Donald Trump is flailing around once again. On Saturday, he sent out a cryptic tweet urging his followers to watch Judge Jeanine Pirro’s Fox News show that evening; lo and behold, Pirro’s opening monologue was one long demand for Speaker Paul Ryan’s pink slip. Then, the following day, Trump fired off another 140-character discharge, this time accusing the House Freedom Caucus of rescuing Planned Parenthood and Obamacare.
As a #NeverTrump conservative, I’d love to blame the entire American Health Care Act fiasco on the president. But Trump’s morning-after indecisiveness aside, this isn’t his fault and he has every right to be furious. He did exactly what a president who doesn’t understand health care should have done: get out of the way, let Congress handle it, and stump relentlessly for it once it’s finalized. At last, the primacy of American government was put back on the shoulders of the legislative branch. It was they who failed and specifically Speaker Paul Ryan, who realized with a start that after seven long years of brick-wall opposition, he didn’t have a plan.
The line from Capitol Hill is that the AHCA’s failure is all the fault of those vandals in the Freedom Caucus who refused to accept that a superior bill was an impossibility. Listen carefully in Washington on a quiet night and you can hear the whining: “Better legislation couldn’t have made it throoooooough! You don’t understand how Hill procedure wooooooorks!” We should be contemptuous of these objections. The only procedural roadblock in front of Republicans was in the Senate, where leadership insisted that any legislation hacking away at Obamacare’s regulatory thicket would exceed the limitations of the reconciliation process, needed to overcome a Democratic filibuster. Except the parliamentarian told Senator Mike Lee that the regulations might be rolled back under reconciliation after all but that until recently nobody had bothered to ask her about it. How convenient. At any rate, process isn’t an excuse for policy; it’s the former that’s supposed to serve the latter, and if it doesn’t, by all means change it.

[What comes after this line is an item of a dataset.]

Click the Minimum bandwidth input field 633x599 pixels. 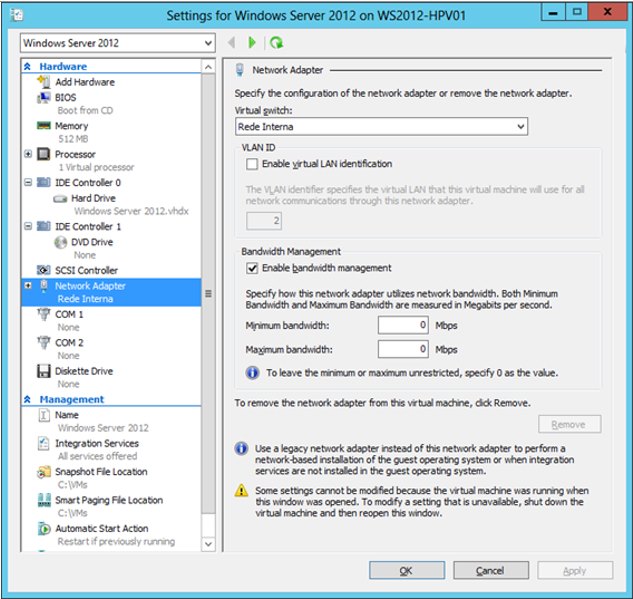click(x=403, y=325)
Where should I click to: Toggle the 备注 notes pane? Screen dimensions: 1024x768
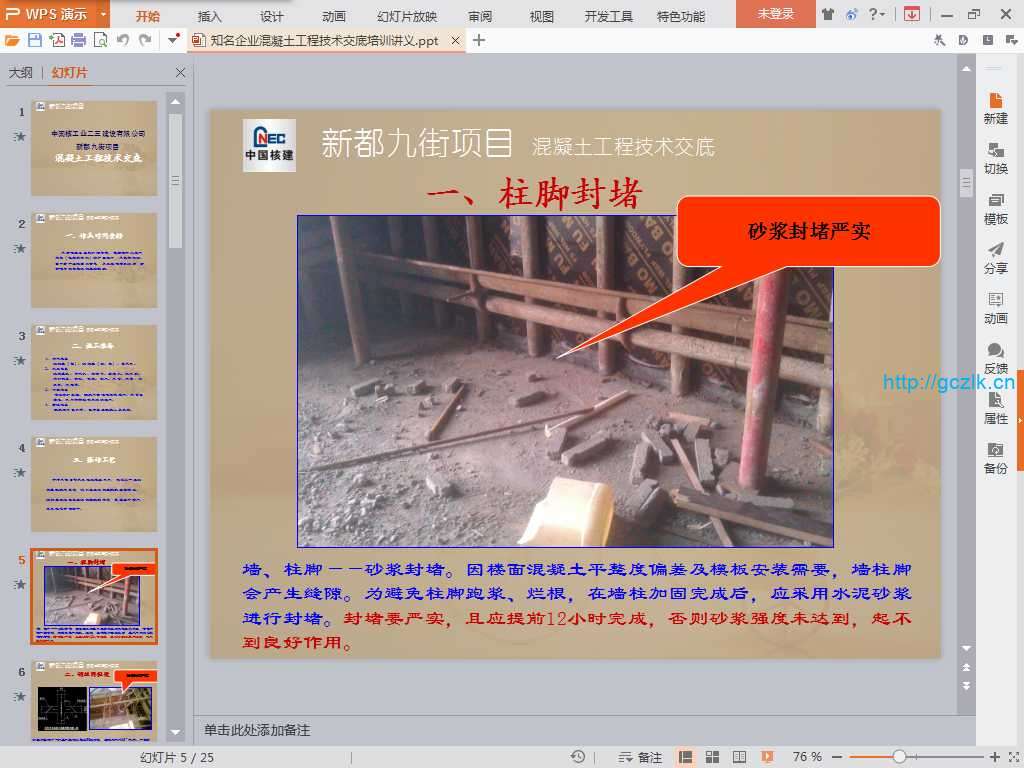[x=640, y=757]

No, this wasn’t a procedural failure, but a political one, somehow extracted from the jaws of a seven-year-long victory streak. Republicans had all that time to study the health care markets, take the temperatures of their members, and hammer out a bill that achieved real reform and was backed by consensus. The Freedom Caucus didn’t suddenly tap-dance in Vaudeville-style, wearing bowler hats and waving canes, singing about how great the word “no” is. Ryan and company knew it was there and knew it wouldn’t swallow anything less than a serious antivenin to the Obamacare poison.

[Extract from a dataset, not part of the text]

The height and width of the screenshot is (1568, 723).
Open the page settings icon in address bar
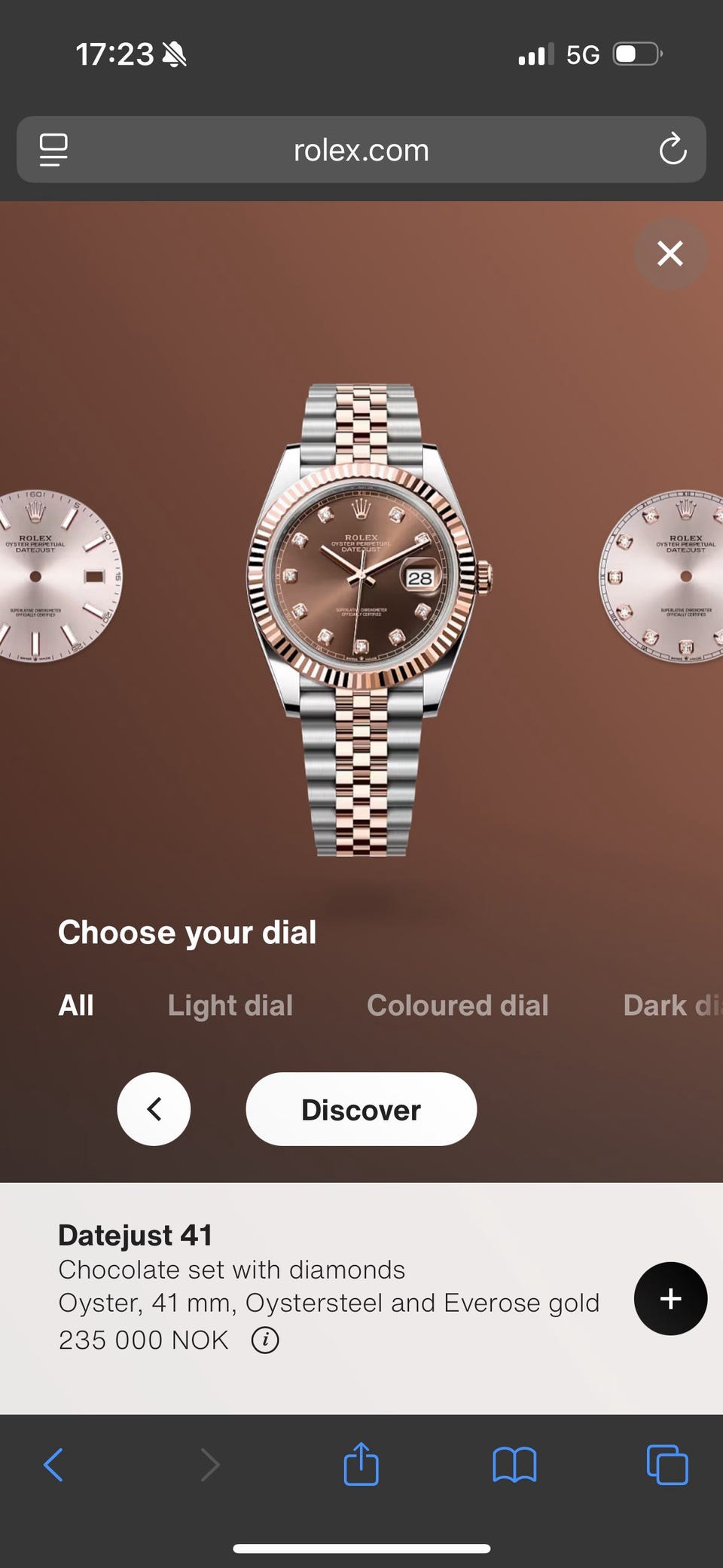pos(53,149)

Instead, they pumped out a lousy bill, demanded everyone sign on, tripped over utterly predictable conservative opposition, managed to get themselves blown up by a CBO report, and then blamed the dissenters when everything went horribly wrong. Of the Freedom Caucus, one sniveling Hill source whined to Politico, “There is no logical explanation for their behavior except they wanted to kill the bill.” Yes, imagine that—and of a piece of legislation that was supported by a whole 17 percent of the public, no less! Cut to Freedom Caucus chair Mark Meadows being toasted by his western North Carolina constituents for opposing the AHCA—a local poster displaying his visage reads “This is the face of leadership!”
That statement, unfortunately, cannot be made about Paul Ryan’s baby blues. I’m no reflexive Ryan hater and I sometimes think the Steve Bannon-esque disdain for him goes too far, but this one is on him. He might have let health care simmer for eight months; he might have assembled an open-doors panel of wonks to advise him; he might have included the Freedom Caucus and the moderates; he might have done health reform piecemeal, with multiple bills ameliorating multiple parts of Obamacare, amounting in toto to a full repeal. Instead, he gave us an industry-sculpted rush job.
It’s well known that lobbyists write vast chunks of legislation, and that feels like the problem here—how else to explain the AHCA’s insensate 30 percent surcharge paid to the insurance companies? America Health Insurance Plans, which represents giants like Anthem and Cigna, happily endorsed key provisions of the law in advance of Friday’s non-vote. In that, they stood almost alone. Maybe the procedure really was the problem after all.